Records from a dataset ->
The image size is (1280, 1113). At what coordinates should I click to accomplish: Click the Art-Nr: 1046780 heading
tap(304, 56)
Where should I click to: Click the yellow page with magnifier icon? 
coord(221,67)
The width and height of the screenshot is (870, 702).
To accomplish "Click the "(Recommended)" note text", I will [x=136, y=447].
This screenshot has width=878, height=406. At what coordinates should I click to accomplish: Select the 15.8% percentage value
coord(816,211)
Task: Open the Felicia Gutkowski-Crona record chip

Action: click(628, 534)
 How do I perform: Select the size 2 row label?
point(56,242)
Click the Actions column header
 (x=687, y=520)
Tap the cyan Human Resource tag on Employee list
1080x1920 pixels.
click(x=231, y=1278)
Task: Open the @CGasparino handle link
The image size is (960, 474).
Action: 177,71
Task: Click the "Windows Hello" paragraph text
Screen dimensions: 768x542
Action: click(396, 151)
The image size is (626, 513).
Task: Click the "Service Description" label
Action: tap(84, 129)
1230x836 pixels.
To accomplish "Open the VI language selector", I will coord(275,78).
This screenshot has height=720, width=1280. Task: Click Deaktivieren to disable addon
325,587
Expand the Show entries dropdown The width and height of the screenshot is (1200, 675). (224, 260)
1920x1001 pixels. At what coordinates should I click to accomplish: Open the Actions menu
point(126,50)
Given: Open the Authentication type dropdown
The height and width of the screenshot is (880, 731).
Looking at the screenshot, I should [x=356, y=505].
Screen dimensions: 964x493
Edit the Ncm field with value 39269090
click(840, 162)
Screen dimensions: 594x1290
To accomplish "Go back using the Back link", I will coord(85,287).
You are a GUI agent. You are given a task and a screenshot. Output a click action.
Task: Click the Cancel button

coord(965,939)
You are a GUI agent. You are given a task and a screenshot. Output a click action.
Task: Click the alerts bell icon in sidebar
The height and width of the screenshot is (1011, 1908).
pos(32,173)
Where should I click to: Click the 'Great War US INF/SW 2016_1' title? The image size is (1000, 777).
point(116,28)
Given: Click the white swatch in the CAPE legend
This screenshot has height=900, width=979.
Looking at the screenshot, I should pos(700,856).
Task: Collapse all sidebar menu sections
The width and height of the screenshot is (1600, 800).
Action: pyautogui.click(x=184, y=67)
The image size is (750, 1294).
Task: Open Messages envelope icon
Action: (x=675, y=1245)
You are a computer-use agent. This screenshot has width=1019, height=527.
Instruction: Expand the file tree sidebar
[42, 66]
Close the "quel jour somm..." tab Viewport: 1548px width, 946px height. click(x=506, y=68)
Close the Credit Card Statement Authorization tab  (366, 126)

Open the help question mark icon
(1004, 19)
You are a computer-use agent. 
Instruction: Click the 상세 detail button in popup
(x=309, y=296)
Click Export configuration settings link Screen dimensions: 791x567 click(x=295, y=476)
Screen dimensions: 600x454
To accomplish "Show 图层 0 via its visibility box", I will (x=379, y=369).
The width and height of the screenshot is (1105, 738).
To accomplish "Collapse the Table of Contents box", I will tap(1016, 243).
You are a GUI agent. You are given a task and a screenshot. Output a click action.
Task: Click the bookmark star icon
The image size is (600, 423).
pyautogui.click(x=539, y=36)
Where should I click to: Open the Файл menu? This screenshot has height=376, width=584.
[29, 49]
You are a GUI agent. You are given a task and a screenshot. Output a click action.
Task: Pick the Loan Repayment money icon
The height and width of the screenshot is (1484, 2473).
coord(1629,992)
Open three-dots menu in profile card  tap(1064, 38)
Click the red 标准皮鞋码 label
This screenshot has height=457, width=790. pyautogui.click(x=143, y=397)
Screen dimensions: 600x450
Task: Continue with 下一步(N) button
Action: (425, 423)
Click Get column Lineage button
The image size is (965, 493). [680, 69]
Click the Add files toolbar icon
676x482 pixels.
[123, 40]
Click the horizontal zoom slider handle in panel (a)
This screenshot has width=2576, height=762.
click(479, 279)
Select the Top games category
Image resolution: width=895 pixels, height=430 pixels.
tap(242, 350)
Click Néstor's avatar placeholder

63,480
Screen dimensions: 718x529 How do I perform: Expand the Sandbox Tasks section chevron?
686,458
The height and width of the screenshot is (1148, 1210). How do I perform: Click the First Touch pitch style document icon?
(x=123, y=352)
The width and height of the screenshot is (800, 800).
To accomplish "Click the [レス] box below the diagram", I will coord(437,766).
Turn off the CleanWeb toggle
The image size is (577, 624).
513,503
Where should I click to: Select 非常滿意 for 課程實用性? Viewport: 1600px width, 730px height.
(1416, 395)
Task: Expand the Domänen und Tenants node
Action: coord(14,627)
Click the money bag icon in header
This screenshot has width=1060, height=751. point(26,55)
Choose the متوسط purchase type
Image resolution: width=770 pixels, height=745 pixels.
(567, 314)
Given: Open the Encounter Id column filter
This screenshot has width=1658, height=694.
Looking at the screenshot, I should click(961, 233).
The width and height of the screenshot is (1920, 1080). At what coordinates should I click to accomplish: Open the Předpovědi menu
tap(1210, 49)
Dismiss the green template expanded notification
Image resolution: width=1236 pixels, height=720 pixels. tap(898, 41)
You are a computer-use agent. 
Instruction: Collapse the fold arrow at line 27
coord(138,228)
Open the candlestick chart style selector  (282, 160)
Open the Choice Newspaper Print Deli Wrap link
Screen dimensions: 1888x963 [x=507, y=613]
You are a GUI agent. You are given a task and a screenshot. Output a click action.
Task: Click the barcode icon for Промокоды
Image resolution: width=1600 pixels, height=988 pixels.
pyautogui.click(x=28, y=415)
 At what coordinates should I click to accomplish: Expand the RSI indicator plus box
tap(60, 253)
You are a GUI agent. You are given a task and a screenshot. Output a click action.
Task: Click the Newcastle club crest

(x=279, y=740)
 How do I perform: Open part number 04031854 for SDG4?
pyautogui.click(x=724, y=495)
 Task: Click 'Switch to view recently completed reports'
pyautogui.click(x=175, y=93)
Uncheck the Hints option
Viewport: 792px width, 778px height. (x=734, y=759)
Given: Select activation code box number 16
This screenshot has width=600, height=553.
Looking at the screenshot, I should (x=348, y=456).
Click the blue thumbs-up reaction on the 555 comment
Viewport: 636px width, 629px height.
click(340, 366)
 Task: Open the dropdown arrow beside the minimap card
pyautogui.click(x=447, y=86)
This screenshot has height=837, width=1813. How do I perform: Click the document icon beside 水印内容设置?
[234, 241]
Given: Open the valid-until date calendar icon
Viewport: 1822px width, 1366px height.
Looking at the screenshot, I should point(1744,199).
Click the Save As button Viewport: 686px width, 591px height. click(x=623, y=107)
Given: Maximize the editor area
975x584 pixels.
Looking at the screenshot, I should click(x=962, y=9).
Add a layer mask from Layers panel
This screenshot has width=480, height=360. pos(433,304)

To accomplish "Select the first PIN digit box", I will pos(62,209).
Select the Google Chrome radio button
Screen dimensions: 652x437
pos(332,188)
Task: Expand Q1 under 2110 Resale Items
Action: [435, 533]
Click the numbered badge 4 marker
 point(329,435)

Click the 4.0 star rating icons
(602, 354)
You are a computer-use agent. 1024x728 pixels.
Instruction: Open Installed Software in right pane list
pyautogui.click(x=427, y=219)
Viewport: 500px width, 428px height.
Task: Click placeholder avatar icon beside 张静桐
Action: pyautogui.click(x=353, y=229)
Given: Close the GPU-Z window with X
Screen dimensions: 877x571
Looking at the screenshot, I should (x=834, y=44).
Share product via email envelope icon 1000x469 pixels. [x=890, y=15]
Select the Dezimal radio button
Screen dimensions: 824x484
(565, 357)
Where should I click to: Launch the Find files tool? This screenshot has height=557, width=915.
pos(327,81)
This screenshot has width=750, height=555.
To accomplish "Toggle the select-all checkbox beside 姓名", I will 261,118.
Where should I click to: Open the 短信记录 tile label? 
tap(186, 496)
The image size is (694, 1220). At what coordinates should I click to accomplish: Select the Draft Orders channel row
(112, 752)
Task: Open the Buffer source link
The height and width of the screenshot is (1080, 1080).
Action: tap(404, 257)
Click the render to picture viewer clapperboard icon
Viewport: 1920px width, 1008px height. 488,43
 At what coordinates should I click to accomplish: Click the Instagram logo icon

Exercise description -> Note each line above that contains "Close" and copy it out.

Answer to this task ->
Close the "quel jour somm..." tab Viewport: 1548px width, 946px height. click(x=506, y=68)
Close the Credit Card Statement Authorization tab  (366, 126)
Given: Close the GPU-Z window with X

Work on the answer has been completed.